By making Choong the centrepiece, Tan illustrates the filters through which we view and interpret our world. The Sound Man listens to the world through a microphone. We watch the Sound Man listening to the world through a screen. This is Tan at his most meta.

“24" draws the lineage between theatre and cinema. Our relationship with entertainment has evolved drastically over the last century, and even more so over the last decade. What was once performed live, like Operas or Getai, can simply be captured on camera and screened at will. The film acknowledges this cultural shift, albeit with some sorrow.


At one point, the Sound Man records his own grandmother reminiscing her glory days of being a Chinese opera performer. She paints a colourful picture of the tribulations she underwent just to get on stage, from practising acrobatics with spears to caning. Now she's confined to a hospital bed. The scene ends with her bursting into song, redolent of a swan song.

Perhaps Tan is beginning to see a bit of himself in her. After all, 24 often finds itself taking a trip down memory lane. Joi Chua is seen recording ADR for 3688. Xiao Li Yuan reprises his role as the boy from 4:30. Tan even reunites Shaun Tan, Melvin Chen and Erick Tsang onscreen for the first time since 15: The Movie.

This is further illustrated by a scene of Choong watching 881 in a cinema. The space is eerily empty. The idea of “881” being screened to an audience of one suggests Tan’s own simmering fear over the diminishing legacy of his work. The fact that that one viewer is a wandering spirit further lends to this idea. Coincidentally, the song featured from 881 is “最后一口气”(‘Last Breath’). The choice of setting is most notable.

While the pandemic has accelerated the growth and demand for streaming services, it has exacerbated the decline of live cinemas. The argument for going to the cinema, when you can watch the same movies from the comfort of your own home, is growing ever weaker.

As the mobile screen supersedes the silver screen, filmmakers have had to evolve in order to survive. Filmmakers like Royston Tan have to make their work as accessible as their contemporaries. Case in point, you can now watch 881 and 12 Lotus on Netflix, along with countless other Singaporean features and shows.

Perhaps this is Tan’s attempt to regain some agency before the streaming giants swallow him whole.

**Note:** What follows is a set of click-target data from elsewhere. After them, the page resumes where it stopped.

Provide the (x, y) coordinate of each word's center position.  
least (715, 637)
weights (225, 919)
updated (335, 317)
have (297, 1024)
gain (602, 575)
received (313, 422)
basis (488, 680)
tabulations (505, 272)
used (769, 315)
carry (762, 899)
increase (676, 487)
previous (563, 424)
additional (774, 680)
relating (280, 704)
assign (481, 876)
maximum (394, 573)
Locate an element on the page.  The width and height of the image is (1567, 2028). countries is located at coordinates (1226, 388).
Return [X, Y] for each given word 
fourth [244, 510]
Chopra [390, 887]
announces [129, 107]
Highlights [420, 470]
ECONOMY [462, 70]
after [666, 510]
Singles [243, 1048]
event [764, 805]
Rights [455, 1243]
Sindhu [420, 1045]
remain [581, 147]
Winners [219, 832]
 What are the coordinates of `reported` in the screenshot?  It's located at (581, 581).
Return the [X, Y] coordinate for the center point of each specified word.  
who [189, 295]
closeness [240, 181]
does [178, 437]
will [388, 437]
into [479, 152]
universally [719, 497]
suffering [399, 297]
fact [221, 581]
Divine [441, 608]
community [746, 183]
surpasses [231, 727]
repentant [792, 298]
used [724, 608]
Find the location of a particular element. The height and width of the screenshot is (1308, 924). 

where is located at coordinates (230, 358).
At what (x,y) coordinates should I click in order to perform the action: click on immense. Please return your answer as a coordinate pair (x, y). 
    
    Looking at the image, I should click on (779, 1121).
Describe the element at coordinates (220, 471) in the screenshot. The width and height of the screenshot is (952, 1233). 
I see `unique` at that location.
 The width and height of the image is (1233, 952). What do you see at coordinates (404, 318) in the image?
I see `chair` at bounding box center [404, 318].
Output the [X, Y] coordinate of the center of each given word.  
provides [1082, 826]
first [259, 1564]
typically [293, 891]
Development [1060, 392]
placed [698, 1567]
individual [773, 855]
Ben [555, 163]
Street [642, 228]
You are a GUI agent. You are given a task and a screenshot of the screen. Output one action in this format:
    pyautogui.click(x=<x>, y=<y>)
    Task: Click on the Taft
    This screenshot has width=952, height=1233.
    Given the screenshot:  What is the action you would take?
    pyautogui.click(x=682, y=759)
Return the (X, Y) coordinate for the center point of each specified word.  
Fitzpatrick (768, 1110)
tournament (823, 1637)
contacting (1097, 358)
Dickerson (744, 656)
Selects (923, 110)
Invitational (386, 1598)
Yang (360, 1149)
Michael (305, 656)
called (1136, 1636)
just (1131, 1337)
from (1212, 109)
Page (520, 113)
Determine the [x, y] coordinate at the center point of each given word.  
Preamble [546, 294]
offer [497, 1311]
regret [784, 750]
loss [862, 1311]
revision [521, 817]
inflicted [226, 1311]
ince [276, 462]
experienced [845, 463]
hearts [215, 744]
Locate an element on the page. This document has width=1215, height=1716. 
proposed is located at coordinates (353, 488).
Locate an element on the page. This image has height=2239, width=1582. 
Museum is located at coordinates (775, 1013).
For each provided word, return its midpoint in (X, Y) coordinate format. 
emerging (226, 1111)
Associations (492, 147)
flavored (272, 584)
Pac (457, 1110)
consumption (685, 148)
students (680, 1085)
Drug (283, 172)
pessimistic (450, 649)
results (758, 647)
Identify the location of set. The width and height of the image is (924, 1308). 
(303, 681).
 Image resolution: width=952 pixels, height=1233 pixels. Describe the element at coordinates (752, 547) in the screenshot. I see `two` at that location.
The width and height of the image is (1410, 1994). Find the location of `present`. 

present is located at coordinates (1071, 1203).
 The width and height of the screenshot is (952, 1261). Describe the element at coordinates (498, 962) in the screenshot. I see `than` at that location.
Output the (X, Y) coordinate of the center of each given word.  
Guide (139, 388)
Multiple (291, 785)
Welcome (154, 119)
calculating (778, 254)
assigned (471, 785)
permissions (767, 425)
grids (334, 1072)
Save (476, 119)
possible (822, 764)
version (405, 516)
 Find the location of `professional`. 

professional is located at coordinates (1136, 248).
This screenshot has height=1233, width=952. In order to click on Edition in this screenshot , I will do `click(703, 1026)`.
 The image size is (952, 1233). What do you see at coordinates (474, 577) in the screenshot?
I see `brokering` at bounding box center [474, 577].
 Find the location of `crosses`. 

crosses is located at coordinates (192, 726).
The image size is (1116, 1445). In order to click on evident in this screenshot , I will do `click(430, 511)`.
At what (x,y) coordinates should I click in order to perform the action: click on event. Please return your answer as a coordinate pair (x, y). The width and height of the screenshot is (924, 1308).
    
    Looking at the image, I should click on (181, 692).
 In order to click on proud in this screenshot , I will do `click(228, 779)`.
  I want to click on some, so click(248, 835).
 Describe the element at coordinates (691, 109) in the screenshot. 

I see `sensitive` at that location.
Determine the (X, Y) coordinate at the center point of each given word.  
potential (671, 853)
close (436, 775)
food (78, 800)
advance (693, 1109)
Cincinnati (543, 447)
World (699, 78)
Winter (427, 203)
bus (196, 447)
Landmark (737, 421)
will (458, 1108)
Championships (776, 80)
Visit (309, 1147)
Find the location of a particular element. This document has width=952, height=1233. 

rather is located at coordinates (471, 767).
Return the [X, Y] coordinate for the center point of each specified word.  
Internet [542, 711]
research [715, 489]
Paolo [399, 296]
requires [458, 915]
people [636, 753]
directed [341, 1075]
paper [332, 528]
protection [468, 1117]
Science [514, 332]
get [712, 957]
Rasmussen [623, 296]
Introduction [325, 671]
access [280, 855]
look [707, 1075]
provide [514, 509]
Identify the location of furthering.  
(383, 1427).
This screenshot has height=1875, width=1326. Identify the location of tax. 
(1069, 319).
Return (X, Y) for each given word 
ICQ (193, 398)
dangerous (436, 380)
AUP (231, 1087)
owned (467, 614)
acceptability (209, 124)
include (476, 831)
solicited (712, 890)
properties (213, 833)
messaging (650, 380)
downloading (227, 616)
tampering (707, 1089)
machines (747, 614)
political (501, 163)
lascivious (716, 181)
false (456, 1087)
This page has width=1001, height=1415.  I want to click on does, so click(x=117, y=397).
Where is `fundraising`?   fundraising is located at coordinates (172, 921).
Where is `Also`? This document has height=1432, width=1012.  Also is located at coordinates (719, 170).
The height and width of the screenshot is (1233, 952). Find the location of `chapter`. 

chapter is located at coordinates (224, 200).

At the heart of 24 is an artist with a burning need to capture pieces of the world before being laid to rest. It speaks of Tan’s own attempts to immortalise these ephemeral sights and sounds over the course of his career. The film doesn’t seek to rationalise the character’s actions. Yet, as the Sound Man’s grandmother points out, art is an irrational pursuit. It is a journey driven by compulsion and passion. Royston Tan would know no less.

Review by Charlie Chua

24 had its world premiere at the Busan International Film Festival and will be screened at the upcoming Singapore International Film Festival.